Season of Light – Katharine McMahon

6 December 2011

Taking a break from the French Revolution means that I am finally free to read other people’s books about it! Hurray! I’ve wanted to read Season of Light ever since I first heard about it so of course it was one of the first books that I bought for my Kindle.

I was expecting a rather conventional love story as the heroine, Thomasina ‘Asa’ Ardleigh chooses between an exciting and rather hot young Revolutionary lawyer, Didier and her far more socially acceptable parti, her wealthy cousin Harry Shackleford who, in an Austen twist, is to one day inherit her family home thanks to one of those pesky entails. Feisty and opinionated, Asa is determined to make a difference to the world and when she is separated from her French lover, she decides to remain single until fate reunites them again.
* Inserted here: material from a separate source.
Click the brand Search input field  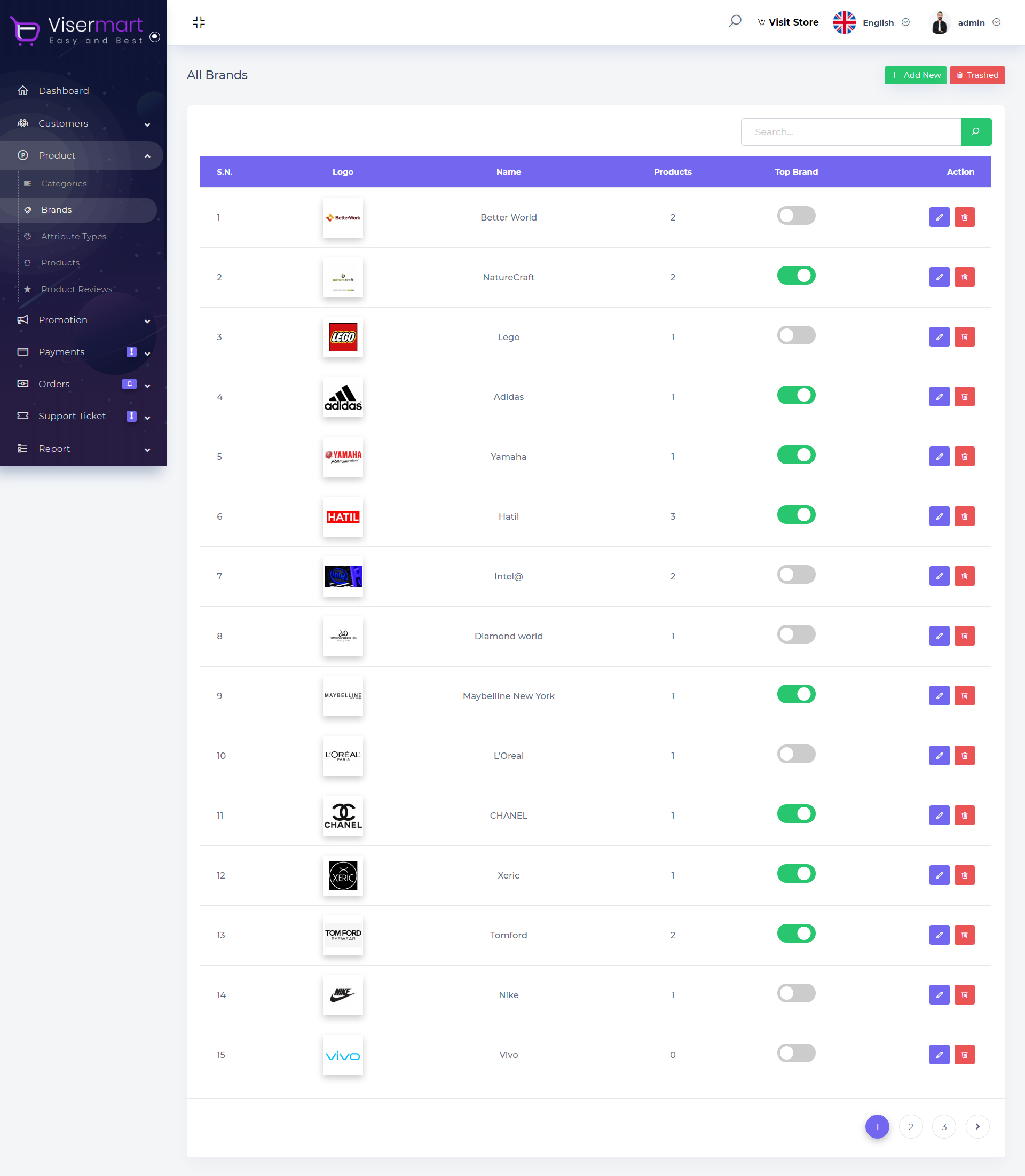point(850,131)
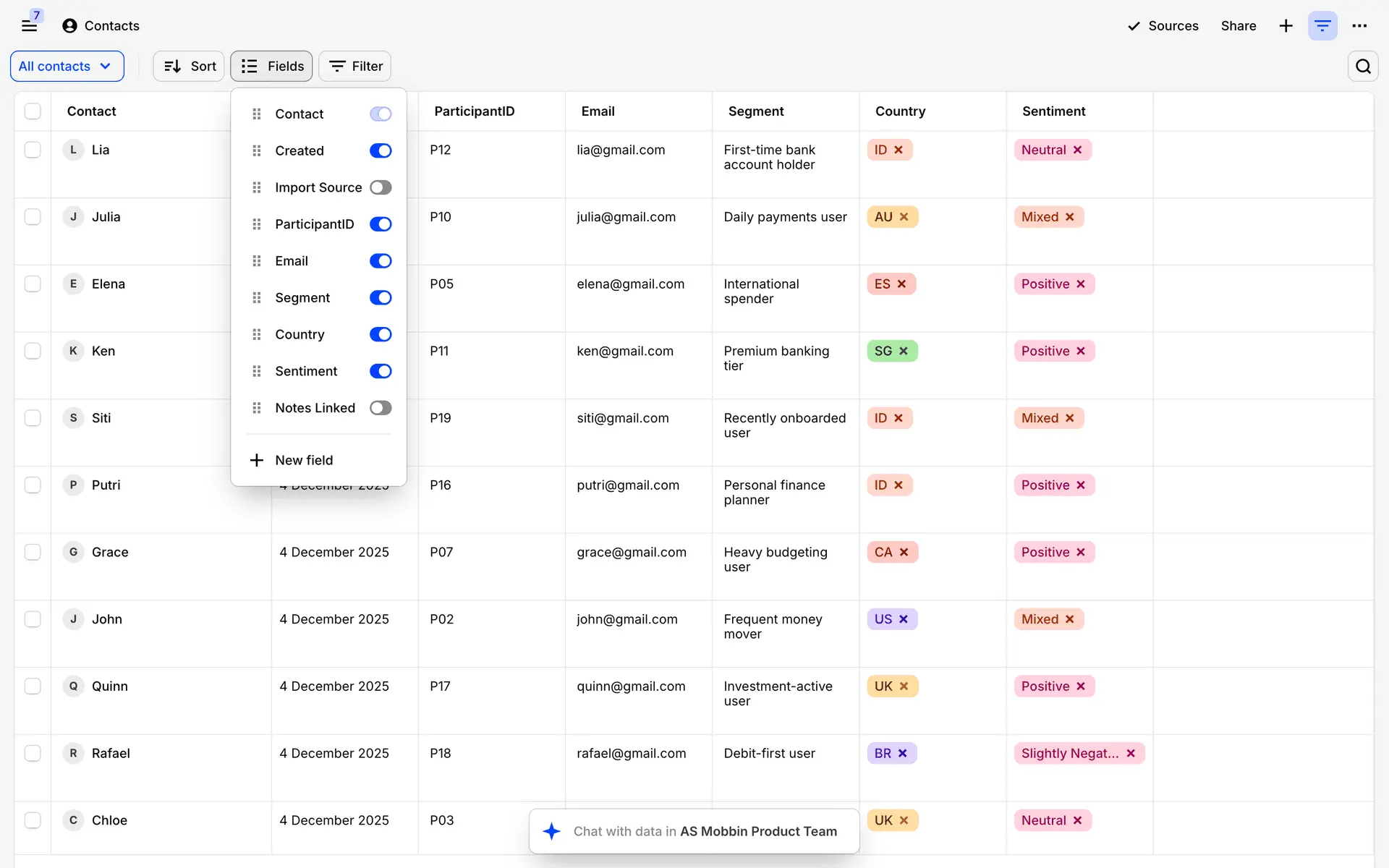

However, when fate fails to intervene, she is forced to take matters into her own hands and leaves the tranquil, beautiful English countryside to head off to 1790s France to find him.

Rather than the Pretty Girl Picks Exciting Young Man Over Noble But Faintly Dull Suitor tale I was expecting, what I got was very different and the last half of the book was full of surprises and twists. The main twist was, I think, pretty obvious from fairly early on but that didn’t diminish my enjoyment at all. Asa’s disappointment when the full extent of the emotional and political quagmire awaiting her in Revolutionary France was revealed was very well addressed and genuinely upsetting.

I really enjoyed this book – as someone who has studied the French Revolution in a lot of depth since my early teens, I wasn’t jolted out of the story by any glaring errors or inaccuracies and I thought the tension, suspicion, paranoia and general grimness of Paris during the Terror was very well drawn. I rather love those dashing Revolutionaries so Didier ought to have been just my type but I didn’t really see what Asa saw in him or how he managed to inspire so much mad passion, but each to their own.

What I really loved was the depiction of excitable chatterbox, Charlotte Corday – one of my heroines, who rarely seems to make an appearance in fiction for some reason. Her demise was to drag more than one person down with her and Asa finds herself dangerously embroiled in the ensuing wave of suspicion and finger pointing after her execution, which made for a genuinely chilling and suspenseful read.

I also loved that my own city, Bristol made an appearance here – it doesn’t appear in fiction nearly enough so it was nice to see it through eighteenth century eyes for once. Slavery is a central theme in this book – both of slaves and also of women (what became of the poor tailor’s wife, I wonder?) and is very sensitively handled although as ever it’s difficult to comprehend how anyone could EVER think it was an okay thing to do.

In summary, I really recommend this book if you love well crafted historical fiction, the French Revolution, hot young Revolutionaries and unusual love stories. If a collision between the worlds of Austen and the Scarlet Pimpernel sounds like your thing then you will LOVE this.

I gave this four out of five stars on Goodreads.

Edited to add: I’ve been thinking about the end of this book all day long and have come to the conclusion that it was really quite moving and I also really love the bittersweetness of what happens between Asa, Didier and Harry in the last chapter. No, there’s no Sydney Carton like shenanigans, but something else that has really made me think about the nature of love as opposed to infatuation.